The history of Xerox begins with Chester Carlson, who invented xerography, and Joe Wilson, president of the Haloid Company, which funded Carlson’s research. Surprisingly, Carlson was never on the Xerox payroll but worked only as a consultant.
When Wilson died suddenly in 1971, an index card was found in his wallet which summarized his goals in life. It said, in part, that he sought “to be a whole man . . . through leadership of a business which brings happiness to its workers, serves well its customers and brings prosperity to its owners.” The hopes and ideals of Wilson still exist in Xerox today, where there is a strong drive to be what the Japanese call dantotsuh: unchallenged, brilliant, the best of the best. David Kearns, the present chief executive officer of Xerox, emphasizes that to be the best of the best in the copier industry means that employees must make high quality and responsiveness to customers’ needs their top priorities.
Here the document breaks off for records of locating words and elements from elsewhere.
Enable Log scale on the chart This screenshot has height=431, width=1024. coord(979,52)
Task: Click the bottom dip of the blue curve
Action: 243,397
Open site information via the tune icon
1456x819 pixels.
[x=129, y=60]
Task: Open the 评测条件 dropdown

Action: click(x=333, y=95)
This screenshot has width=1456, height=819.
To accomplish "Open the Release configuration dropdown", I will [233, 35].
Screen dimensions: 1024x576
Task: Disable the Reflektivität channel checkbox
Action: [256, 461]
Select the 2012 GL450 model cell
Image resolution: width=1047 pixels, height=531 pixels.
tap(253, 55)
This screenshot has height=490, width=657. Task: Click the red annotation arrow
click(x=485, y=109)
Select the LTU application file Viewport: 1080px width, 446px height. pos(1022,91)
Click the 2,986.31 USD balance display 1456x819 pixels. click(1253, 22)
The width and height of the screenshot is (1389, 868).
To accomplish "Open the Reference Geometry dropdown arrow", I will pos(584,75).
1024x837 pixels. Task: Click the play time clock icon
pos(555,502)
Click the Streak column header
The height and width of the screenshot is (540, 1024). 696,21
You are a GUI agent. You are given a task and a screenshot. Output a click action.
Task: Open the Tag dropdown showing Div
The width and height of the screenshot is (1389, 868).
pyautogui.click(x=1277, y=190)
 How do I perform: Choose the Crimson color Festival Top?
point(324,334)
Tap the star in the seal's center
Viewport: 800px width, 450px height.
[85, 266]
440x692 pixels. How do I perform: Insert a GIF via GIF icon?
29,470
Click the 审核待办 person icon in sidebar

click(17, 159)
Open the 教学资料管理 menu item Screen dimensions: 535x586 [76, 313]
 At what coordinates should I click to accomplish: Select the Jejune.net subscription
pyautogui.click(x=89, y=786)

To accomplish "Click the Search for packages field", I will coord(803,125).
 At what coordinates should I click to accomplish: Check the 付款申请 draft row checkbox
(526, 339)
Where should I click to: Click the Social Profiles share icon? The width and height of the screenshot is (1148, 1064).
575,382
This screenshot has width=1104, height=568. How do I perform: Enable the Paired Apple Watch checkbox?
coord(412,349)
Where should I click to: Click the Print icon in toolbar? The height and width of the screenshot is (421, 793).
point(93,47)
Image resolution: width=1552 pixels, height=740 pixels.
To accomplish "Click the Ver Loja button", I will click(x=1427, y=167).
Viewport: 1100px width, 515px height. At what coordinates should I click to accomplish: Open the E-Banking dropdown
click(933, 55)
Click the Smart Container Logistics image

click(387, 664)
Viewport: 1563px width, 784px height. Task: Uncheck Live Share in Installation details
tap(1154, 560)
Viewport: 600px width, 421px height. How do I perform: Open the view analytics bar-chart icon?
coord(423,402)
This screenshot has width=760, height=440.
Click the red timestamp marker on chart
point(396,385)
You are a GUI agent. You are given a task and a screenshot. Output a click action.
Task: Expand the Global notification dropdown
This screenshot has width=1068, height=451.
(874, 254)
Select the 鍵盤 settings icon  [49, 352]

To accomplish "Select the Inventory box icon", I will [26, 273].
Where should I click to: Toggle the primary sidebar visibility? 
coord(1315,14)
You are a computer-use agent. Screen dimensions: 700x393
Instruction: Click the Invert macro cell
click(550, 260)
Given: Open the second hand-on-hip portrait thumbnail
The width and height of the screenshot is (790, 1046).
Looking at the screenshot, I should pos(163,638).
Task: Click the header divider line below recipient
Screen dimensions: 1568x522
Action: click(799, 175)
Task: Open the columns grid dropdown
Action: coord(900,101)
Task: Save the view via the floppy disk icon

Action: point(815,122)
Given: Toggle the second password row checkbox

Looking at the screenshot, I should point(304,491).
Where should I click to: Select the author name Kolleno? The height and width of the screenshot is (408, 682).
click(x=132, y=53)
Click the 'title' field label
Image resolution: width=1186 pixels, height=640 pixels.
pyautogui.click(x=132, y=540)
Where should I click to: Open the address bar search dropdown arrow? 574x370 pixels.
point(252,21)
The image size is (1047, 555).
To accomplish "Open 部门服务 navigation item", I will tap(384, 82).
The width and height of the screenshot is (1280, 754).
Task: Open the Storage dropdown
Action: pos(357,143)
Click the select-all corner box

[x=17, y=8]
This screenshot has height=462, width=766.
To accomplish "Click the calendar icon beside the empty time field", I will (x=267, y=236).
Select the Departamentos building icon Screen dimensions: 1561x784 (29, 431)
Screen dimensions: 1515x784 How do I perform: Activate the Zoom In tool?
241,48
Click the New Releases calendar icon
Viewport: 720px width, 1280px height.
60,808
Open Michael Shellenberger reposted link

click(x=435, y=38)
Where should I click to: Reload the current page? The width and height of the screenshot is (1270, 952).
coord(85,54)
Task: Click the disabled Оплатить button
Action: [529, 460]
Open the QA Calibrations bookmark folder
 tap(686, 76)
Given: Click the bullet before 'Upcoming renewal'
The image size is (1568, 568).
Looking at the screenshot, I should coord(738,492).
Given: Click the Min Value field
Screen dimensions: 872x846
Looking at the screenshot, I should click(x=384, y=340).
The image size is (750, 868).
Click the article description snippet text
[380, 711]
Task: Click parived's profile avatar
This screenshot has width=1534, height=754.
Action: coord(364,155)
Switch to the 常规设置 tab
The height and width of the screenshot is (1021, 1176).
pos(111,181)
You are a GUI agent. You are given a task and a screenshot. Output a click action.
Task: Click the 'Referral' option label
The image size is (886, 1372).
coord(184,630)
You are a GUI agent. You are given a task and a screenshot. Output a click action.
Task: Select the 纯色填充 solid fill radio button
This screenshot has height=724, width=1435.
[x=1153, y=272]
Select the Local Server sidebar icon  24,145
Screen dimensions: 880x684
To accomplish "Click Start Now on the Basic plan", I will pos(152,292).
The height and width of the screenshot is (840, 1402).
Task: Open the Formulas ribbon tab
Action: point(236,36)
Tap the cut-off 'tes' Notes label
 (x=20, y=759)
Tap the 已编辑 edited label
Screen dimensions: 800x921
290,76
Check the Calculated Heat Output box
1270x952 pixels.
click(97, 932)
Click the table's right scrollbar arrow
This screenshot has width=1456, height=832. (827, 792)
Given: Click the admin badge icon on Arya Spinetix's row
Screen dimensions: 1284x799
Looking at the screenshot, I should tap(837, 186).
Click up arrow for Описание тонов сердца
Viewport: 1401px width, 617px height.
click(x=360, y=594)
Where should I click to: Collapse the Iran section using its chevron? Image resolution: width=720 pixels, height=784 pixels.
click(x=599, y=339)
Authors Gary Jacobson and John Hillkirk provide a number of case studies--which may well turn up in assignments at countless business schools. Interviews with former CEO C. Peter McColough and with David Kearns are particularly interesting.
Although this is not an authorized account, it is clear that Xerox is proud of their story. The authors show how an American company met the challenge of internal and foreign competition, and the lesson is clear: Let Xerox be an example to other American companies.